Three from New Ken set for strongman event
Joe Sharrow is pushing 50 years old, but even after shoulder and hernia surgeries, the Lower Burrell resident prefers to push the limits of his 5-foot-10, 175-pound frame.
"You've got to go about things smarter. You can't go all gung-ho like we did 20 years ago," Sharrow said of his weight training. "After the hernia (operation), the doc said, 'I'd be happy if you never squatted again.' I gave it six months."
Sharrow, 47, will lead a three-man contingent from New Kensington's Valley Points YMCA to compete in the Oil Region's Strongest Man III contest. The five-event competition starts at 10 a.m. today in Justus Park in Oil City.
Sharrow, a bodybuilder by trade, has recruited two New Kensington men, Shannon Kahne and Vaughn Sikorski. Kahne, 38, will compete in the heavyweight novice division, while Sikorski, 43, is in the masters heavyweight.
"Joe was after me for about a year to do this, and I finally thought, 'You work out at a gym, but what do you work out for?' " Sikorski said. "I can't play football anymore, and if I play hoops, it's got to be half-court because of my knees. This is one of the few things you can do at my age and do well."

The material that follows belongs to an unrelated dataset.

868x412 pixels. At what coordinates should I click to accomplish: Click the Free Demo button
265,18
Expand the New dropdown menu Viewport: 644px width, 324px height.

The Oil City event attracted 47 competitors in 2010 and is expecting more this year after widening its divisions. While Kahne is competing in his second strongman competition, Sikorski (6-4, 275 pounds) is coming off a first-place finish at the Allegheny Valley YMCA strongman competition in June.
"It's nice I still have some athletic ability, and that helps a lot," Sikorski said. "It gives you an advantage in some events like the farmer's walk against these bulkier guys."
The quintet of events today are: the log press, tire flip, farmer's walk, 18-inch dead lift and Atlas stones.
There's some serious weight involved. For instance, the dead lift device — a standard barbell with fixed weights — weighs 375 pounds.
After competing in the Oil Region's inaugural show two years ago, Sharrow looks forward to a triumphant return.
"I had such a good time. The people in the sport want to try and help you out. It's not (cutthroat)," Sharrow said. "It's 80 percent mind over body. Compared to bodybuilding, you're not being judged by a panel of seven people saying how you should look. With strongman, you either do it, or you don't."